A PenAir flight with 35 people aboard lost power in one of two engines after leaving King Salmon on Thursday afternoon but turned around and landed safely.
The flight from Anchorage was headed for Dutch Harbor/Unalaska and stopped in King Salmon for fuel before taking off again.
The Saab 2000 experienced engine trouble so pilots “shut it down," according to Allen Kenitzer, a spokesman for the Federal Aviation Administration.
The flight landed without incident, a spokeswoman for Ravn Air Group said. Ravn operates PenAir after purchasing its assets in December.

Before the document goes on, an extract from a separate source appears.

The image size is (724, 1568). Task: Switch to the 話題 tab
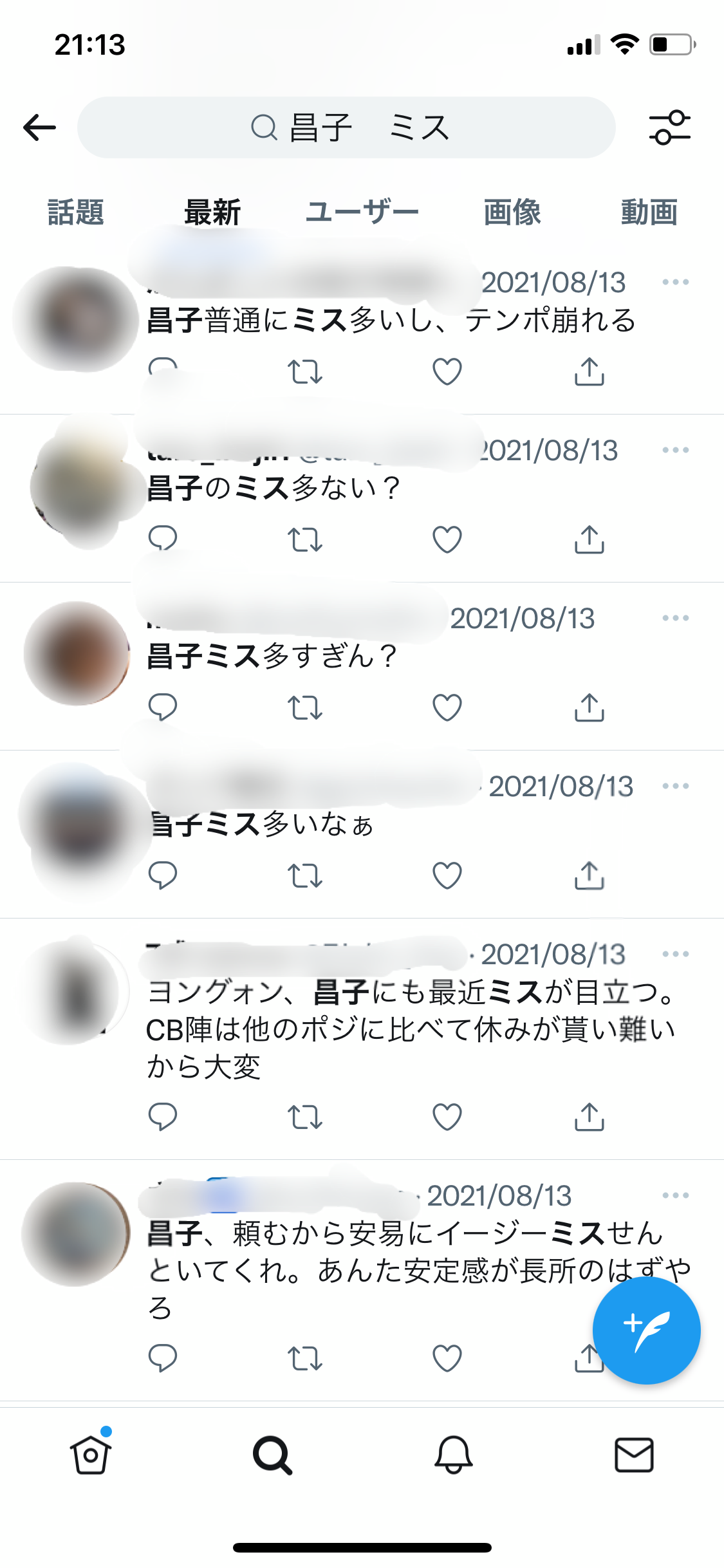point(76,212)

A mechanic flew to King Salmon to work on the grounded plane while another aircraft was dispatched to King Salmon to fly the 32 passengers and three crew back to Anchorage where they were provided with accommodations, according to a Ravn statement.
Passenger Mike McDonald felt what he called a “little soft jolt” as the right-side engine cut out about an hour after leaving King Salmon. McDonald was headed to work as an electric administrator for Westward Seafood. He described many of his fellow passengers as workers traveling from the Lower 48 to seafood industry jobs.
A flight attendant came over the intercom and told them what was happening, McDonald said. Everyone stayed calm as the plane made what he called “a gentle 180” and made for King Salmon.
McDonald, from his seat toward the front of the plane, could see the now-motionless propeller from his window, he said. “When you’ve got an hour to sit there and think about this stuff, if you let your imagination run away with itself it kinda bugs you."
The plane didn’t lose altitude initially when the engine quit and came down smoothly, he said. “We landed OK.”
McDonald planned to board a flight back to Dutch Harbor on Friday afternoon.